_ABOUT THIS TASK_
Print, in exact form, the lines below from the one containing "The image size is (2122, 1263)." through the one containing "2048x1219 pixels.", and omit all others.

Stored data entries
================================

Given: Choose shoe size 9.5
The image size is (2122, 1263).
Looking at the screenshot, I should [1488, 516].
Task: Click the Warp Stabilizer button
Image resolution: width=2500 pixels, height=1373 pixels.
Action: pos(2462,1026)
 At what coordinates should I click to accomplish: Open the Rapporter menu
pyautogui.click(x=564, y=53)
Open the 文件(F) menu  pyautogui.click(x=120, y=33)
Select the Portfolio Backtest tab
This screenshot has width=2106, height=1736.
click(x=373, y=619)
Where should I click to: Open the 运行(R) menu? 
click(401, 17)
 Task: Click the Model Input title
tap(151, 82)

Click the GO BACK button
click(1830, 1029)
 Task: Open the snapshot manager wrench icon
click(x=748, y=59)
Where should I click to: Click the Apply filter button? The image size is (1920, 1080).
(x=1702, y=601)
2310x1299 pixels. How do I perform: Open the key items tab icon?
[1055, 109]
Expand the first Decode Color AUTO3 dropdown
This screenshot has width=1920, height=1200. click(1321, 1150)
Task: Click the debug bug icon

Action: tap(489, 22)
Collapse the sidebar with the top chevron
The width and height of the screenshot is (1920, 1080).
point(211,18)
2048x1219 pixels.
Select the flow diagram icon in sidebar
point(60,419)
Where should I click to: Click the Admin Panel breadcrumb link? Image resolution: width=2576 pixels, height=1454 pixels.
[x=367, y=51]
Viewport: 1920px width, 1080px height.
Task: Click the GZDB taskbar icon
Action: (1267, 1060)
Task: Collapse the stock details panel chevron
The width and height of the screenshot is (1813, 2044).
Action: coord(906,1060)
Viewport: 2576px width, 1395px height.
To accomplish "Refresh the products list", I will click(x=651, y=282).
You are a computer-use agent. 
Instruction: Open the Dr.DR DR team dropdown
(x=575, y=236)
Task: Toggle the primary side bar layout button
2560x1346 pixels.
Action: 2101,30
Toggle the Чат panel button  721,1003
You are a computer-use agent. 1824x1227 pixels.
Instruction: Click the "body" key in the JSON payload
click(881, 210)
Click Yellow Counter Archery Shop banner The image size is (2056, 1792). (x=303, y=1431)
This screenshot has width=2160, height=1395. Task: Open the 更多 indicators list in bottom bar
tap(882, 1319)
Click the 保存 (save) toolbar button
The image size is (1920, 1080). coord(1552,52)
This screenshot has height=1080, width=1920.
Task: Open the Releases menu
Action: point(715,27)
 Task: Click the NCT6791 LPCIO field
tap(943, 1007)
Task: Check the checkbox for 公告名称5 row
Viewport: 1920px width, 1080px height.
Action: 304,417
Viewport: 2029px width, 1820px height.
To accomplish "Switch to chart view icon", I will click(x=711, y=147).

================================

_OUTPUT BELOW_
The image size is (2122, 1263).
Looking at the screenshot, I should [1488, 516].
Task: Click the Warp Stabilizer button
Image resolution: width=2500 pixels, height=1373 pixels.
Action: pos(2462,1026)
 At what coordinates should I click to accomplish: Open the Rapporter menu
pyautogui.click(x=564, y=53)
Open the 文件(F) menu  pyautogui.click(x=120, y=33)
Select the Portfolio Backtest tab
This screenshot has width=2106, height=1736.
click(x=373, y=619)
Where should I click to: Open the 运行(R) menu? 
click(401, 17)
 Task: Click the Model Input title
tap(151, 82)

Click the GO BACK button
click(1830, 1029)
 Task: Open the snapshot manager wrench icon
click(x=748, y=59)
Where should I click to: Click the Apply filter button? The image size is (1920, 1080).
(x=1702, y=601)
2310x1299 pixels. How do I perform: Open the key items tab icon?
[1055, 109]
Expand the first Decode Color AUTO3 dropdown
This screenshot has width=1920, height=1200. click(1321, 1150)
Task: Click the debug bug icon

Action: tap(489, 22)
Collapse the sidebar with the top chevron
The width and height of the screenshot is (1920, 1080).
point(211,18)
2048x1219 pixels.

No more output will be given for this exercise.